Natuurlijk zijn er meer mensen die niet zo’n haast hebben en samen met Hellen, Nurcan, Bas en Marjolein zit ik in de yogaklas van juf Hannie. Bas fietst snel door als hij dit door krijgt, Jan sluit aan na een lekke band (met wissel-assistentie van twee Masaï) en Teun, Bert en Frans die denken er het hunne van, maar fietsen wel met ons mee. Juf Hannie stopt elke 10 km, een afstand die goed te overzien is, om yoga-oefeningen met ons te doen.
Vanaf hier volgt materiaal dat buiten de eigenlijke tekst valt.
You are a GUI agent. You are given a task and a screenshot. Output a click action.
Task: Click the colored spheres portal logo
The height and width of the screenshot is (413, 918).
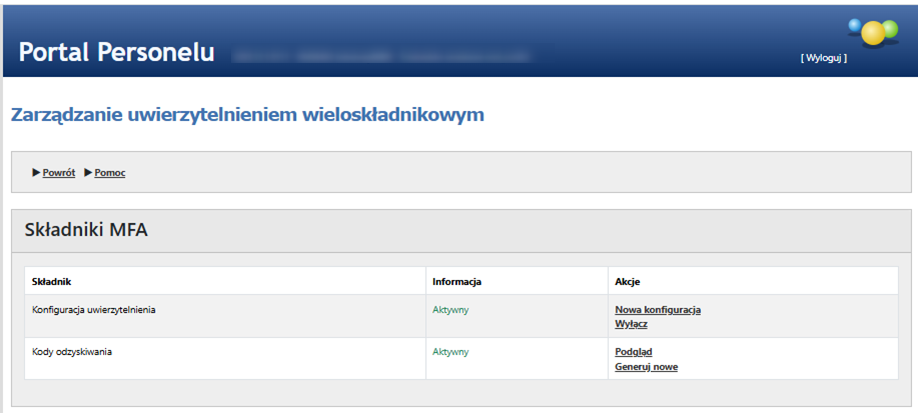tap(872, 30)
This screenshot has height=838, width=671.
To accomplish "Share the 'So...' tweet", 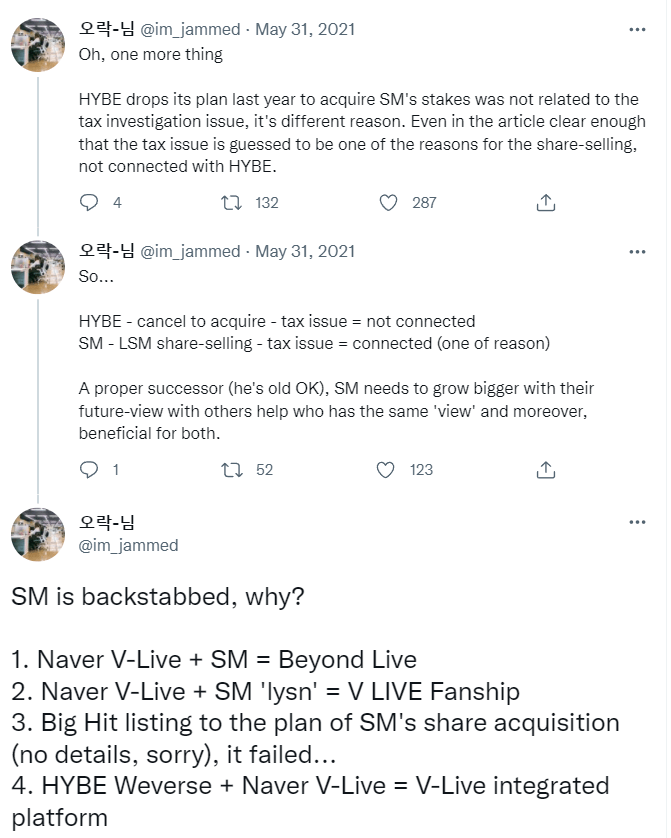I will click(545, 469).

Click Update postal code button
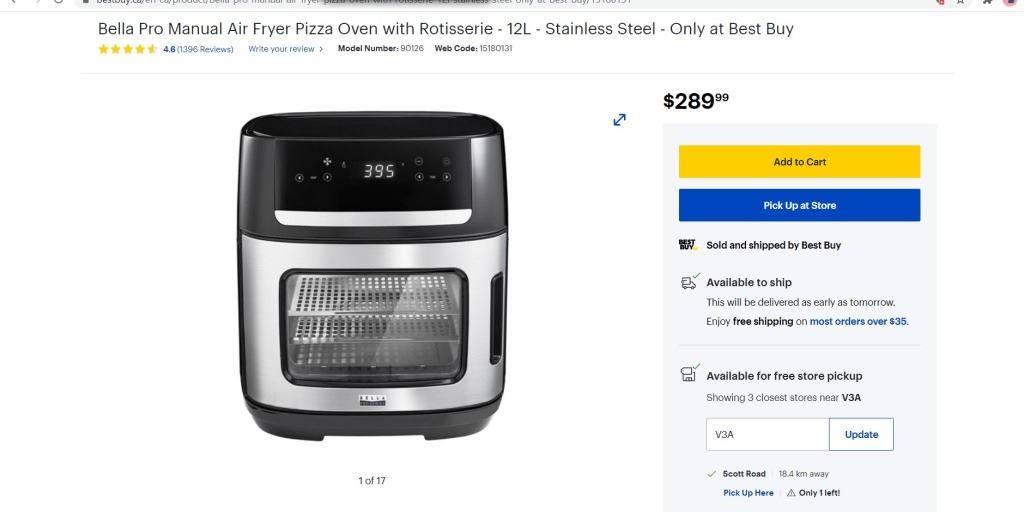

De vastzittende schouders en ruggen worden los gemaakt en na ademhalingsoefeningen kunnen we weer met vernieuwde energie de fiets op.

Die pauzes zijn fijn, want het fietsen is vanaf het begin af aan zwaar: wind tegen en een hobbelige weg met veel losse stenen. We nemen het maar voor lief en als we een schitterend uitzicht op de Kilimanjaro krijgen is het al meteen een stuk minder erg. Al helemaal als we snel daarna op een heus fietspad verder kunnen. Die vervelende stuiterweg kunnen we vanaf nu dus rechts laten liggen. Wel betekent dat fietspad dat ik voor het eerst de Afrikaanse bodem een kusje geef. Jan fietst voorop en valt om, Nurcan zit in zijn wiel en gaat met hem mee en als ik er langs probeer te schieten ben ik net niet snel genoeg. Zo liggen we met z’n drieën te giebelen op de grond en te wachten tot Hannie ons van onze fiets weet te scheiden. Door al het stof dat zich inmiddels in onze kleren, neuzen, oren, tenen en poriën genesteld heeft, maar dus ook in alle gaten van onze fiets ínclusief de trappers… zijn deze trappers alleen nog maar met veel kracht los te draaien. Liggend op onze zij is dat een onmogelijke opgave.

Een paar kilometer verder staat de lunch op ons te wachten. Wat een timing van de keuken om vandaag, na al dat klimmen, met een overheerlijke lunch met aardappelsalade en gehaktballetjes te komen. Zoveel complimenten en blije gezichten hebben ze de hele week nog niet gekregen en gezien denk ik.

Na de lunch sluit Dennis, één van de jongens van African Horizons, zich op de fiets bij ons aan. Zonder fietsschoenen, -helm en -kleding, maar wel met een grote glimlach op z’n gezicht. “Ik had zin om te sporten”, zegt ie. De weg komt uit op een brede asfaltweg, maar daar gaat het klimmen gewoon door en wordt het zelfs nog heftiger. Na de hele tijd bij en met de groep gefietst te hebben word ik nu een beetje onrustig en zet ik het gas er op. Als ik boven ben, in een dorpje, is een van onze busjes, degene die op de hoofdweg de hele tijd voor mij uitreed, ineens verdwenen. Dat terwijl er juist hiér allerlei afslagen zijn. “This is Africa” gaat er door me heen en ik fiets maar terug naar de rest én de jeep. Daar kan ik Nurcan helpen op het laatste heftige stuk, lach ik Dennis uit omdat hij aan de spiegel van de jeep hangt, krijgen we vanuit die jeep de juiste route-aanwijzingen en knal ik met Hellen het allerlaatste klimmetje van vandaag op. Als we daar boven zijn zien we een fantastische beloning voor al het klimmen: een mooi lopende dalende asfaltweg. De race-modus gaat nu bij ons allemaal aan en de laatste 10km zijn met een zucht, een scheet en een kleine zebra-spot-pauze zo weggefietst.

Ik ga zelf niet mee met de safari die een uur later weg gaat, maar een heel groot deel van de groep gaat wel. Wat een rust op het kamp! Ik ga lekker douchen (lees: mezelf met een bak met een paar liter water wassen – waar je dus niet écht schoon van wordt) en doe een wasje bij de waterpomp (wat een grote luxe is vergeleken met de andere kampen). Eric, één van de Keniaanse mannen van African Horizons die ons in de jeeps begeleiden, geeft aan dat hij naar de ingang van Amboseli NP zal rijden. Grote kans om olifanten te spotten…. Steven, Hellen, Marjolein en ik twijfelen dus geen moment als hij ons aanbiedt met hem mee te gaan. Meer dan de moeite waard, want we zien inderdaad olifanten, maar ook zebra’s, een giraffe gazelle, een schattige pumba, parelhoenders, apen, impala’s en giraffes. Dat alles met de Kilimanjaro die over ons waakt. Wat is het hier toch mooi!